◆ Exercise directions ◆
In the records below, locate the line containing "Open the Chat", then extract it and all following lines exactly, ending with the last line.

Start of Source material

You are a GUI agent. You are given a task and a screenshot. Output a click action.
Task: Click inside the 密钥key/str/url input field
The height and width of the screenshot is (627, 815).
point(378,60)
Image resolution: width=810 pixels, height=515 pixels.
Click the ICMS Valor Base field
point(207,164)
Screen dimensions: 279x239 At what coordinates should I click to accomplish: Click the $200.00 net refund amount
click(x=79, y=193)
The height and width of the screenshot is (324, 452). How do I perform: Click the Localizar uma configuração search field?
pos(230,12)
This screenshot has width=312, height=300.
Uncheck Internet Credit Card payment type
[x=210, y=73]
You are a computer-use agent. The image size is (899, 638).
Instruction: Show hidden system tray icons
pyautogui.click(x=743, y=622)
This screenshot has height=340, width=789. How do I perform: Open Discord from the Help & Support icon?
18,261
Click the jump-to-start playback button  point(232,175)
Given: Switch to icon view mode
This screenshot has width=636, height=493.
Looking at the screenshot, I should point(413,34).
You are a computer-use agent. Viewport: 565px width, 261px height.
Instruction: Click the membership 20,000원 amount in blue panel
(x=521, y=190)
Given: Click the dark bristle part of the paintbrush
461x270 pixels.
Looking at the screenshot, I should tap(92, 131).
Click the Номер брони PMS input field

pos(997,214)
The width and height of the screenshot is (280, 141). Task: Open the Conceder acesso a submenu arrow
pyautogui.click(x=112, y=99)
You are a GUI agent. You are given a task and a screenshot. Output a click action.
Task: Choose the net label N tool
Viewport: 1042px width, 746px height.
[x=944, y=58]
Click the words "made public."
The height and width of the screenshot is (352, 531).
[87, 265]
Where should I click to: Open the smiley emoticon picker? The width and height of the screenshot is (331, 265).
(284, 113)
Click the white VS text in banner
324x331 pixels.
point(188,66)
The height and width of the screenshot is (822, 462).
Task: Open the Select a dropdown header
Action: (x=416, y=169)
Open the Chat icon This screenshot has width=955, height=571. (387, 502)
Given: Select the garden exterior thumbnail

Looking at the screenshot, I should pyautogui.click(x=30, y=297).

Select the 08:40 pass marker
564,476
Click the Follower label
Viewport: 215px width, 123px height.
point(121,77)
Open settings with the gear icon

End of Source material

◆ Expected answer ◆
Open the Chat icon This screenshot has width=955, height=571. (387, 502)
Given: Select the garden exterior thumbnail

Looking at the screenshot, I should pyautogui.click(x=30, y=297).

Select the 08:40 pass marker
564,476
Click the Follower label
Viewport: 215px width, 123px height.
point(121,77)
Open settings with the gear icon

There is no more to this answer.